Characterization of hBMSCs-derived exosomes. A Morphological characterization of MSCs-derived exosomes with uranyl acetate negative staining. Isolated exosomes exhibited a cup-shaped morphology. B Western blot analysis of exosomal surface marker. Exosomes were found to be enriched for the exosomal surface marker CD63. C Flow cytometry analysis of exosome internalization into RAW264.7 cells. D The mean fluorescence intensity (MFI) obtained from RAW264.7 cells treated with or without MSC-Exo. E Internalization of MSC-Exo into hBSMCs. Cellular internalization of MSC-Exo by flow cytometric analysis. F MFI quantification of hBMSCs after 24 h of incubation with isolated exosomes. G Uptake of exosomes released from MSC-Exo by hBMSCs. Exosomes were prelabeled with PKH26. The internalization of the exosomes was evaluated by a confocal laser scanning microscopy
To evaluate internalization of isolated exosomes into recipient cells, exosomes were labeled with PKH26 (red fluorescence) as described previously [35]. The mechanism of exosomes internalization into recipient cells remains a matter of debate, and several mechanisms have been proposed, including clathrin-dependent endocytosis, micropinocytosis, and caveolae-mediated endocytosis, etc. [36]. Raw 264.7 cells were incubated with PKH26-labeled exosomes for 24 h. The results from flow cytometry showed that macrophages treated with isolated exosomes demonstrated increased intracellular fluorescence signal, indicating that MSCs-Exo were uptake by RAW264.7 cells (Fig. 1C-D). Additionally, flow cytometry results also confirmed RAW264.7 cells have the higher uptake values compared to hBMSCs (Fig. 1E-F). It is also important to note that the uptake mechanism of exosomes from same origin is mainly recipient cells dependent, which exosomes released from donor cells are non-selectively incorporated into recipient cells [37]. We further used confocal microscopy to validate MSC-Exo internalization into recipient cells. As shown in Fig. 1G, PKH26 signal can be seen clearly around perinuclear areas in hBMSCs.

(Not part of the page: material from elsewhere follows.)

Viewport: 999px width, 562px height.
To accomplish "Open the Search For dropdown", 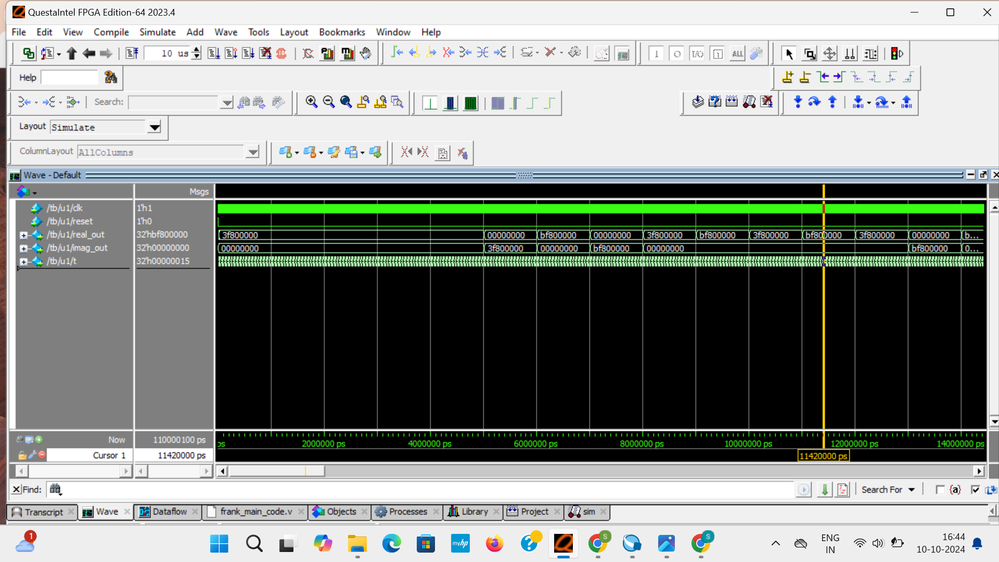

Preparation of bioactive exosome-functionalized scaffolds
Cylindrical discs of PLA scaffolds with a nearly 55% porosity were firstly fabricated. Figure 2A shows a light microscopy image of a 3D printed PLA scaffold before MSC-Exo fabrication. The binding between MSC-Exo and 3D printed PLA scaffold were validated using a confocal laser scanning microscopy (Fig. 2B).

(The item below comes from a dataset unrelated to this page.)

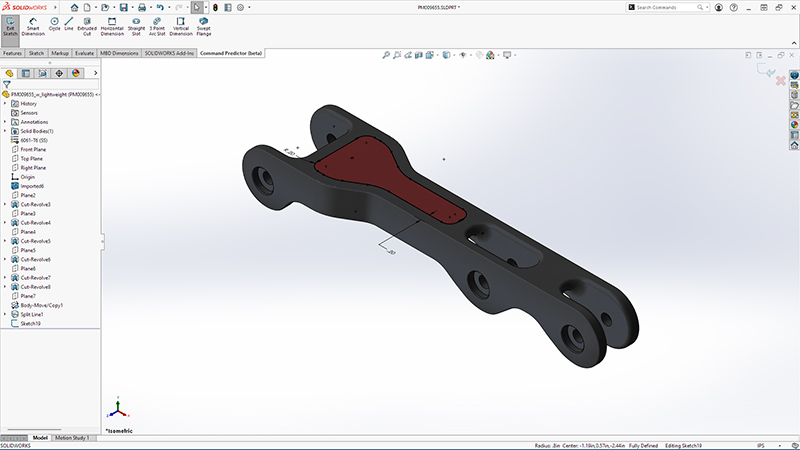
Task: Open the ConfigurationManager tab icon
Action: point(42,73)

Fabrication of PLA-Exo scaffold. A The view of the 3D printed PLA scaffold. B Representative imaging of PLA scaffold modified with PKH26-labeled exosomes. C Fluorescent imaging of exosomes released from PLA-Exo scaffold into Raw 264.7 cells. Cells were stained with phalloidin (green), nucleus (blue), and examined by a confocal laser scanning microscopy. D Uptake of exosomes released from PLA-Exo scaffold by hBMSCs. Exosomes were prelabeled with PKH26. The internalization of the exosomes released from scaffold was evaluated by a confocal laser scanning microscopy
To examine the cellular internalization of released exosomes from PLA-Exo scaffold into recipient cells, PKH26-labeled exosomes were used for scaffold fabrication. It was noted that the red fluorescence signal increased dramatically at 24 h post-incubation in Raw 264.7 and hBMSCs, indicating good internalization of MSC-Exo from PLA-Exo scaffold into recipient cells (Fig. 2C&D).

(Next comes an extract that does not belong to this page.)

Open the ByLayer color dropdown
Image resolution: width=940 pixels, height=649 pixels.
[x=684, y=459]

Macrophage viability and morphology
To evaluate the viability of macrophages under the influence of different scaffolds, MTT cell proliferation assay was performed at different timepoints. It was reported that bone marrow aspirate MSCs-derived exosomes have a negative impact on the proliferation of activated peripheral blood mononuclear cells, and isolated B and T lymphocyte [38]. Abnormal proliferation of transforming growth factor (TGF)-β1-stimulated bronchial smooth muscle cell was also reduced following MSC-derived exosomes treatment [39]. Additionally, in a rat ischemia–reperfusion injury model, MSC-derived exosomes treatment was found to improve tubular epithelial cell proliferation [40]. Here, MTT assay results indicated that exposure of macrophages with PLA-Exo scaffold did not affect cell viability on day 1 (Fig. 3A). After 72 h of culture, MTT absorbance significantly increased among all groups, which showed no difference (Fig. 3C). These results indicated that no significant cytotoxicity of PLA/Exo scaffold on macrophages.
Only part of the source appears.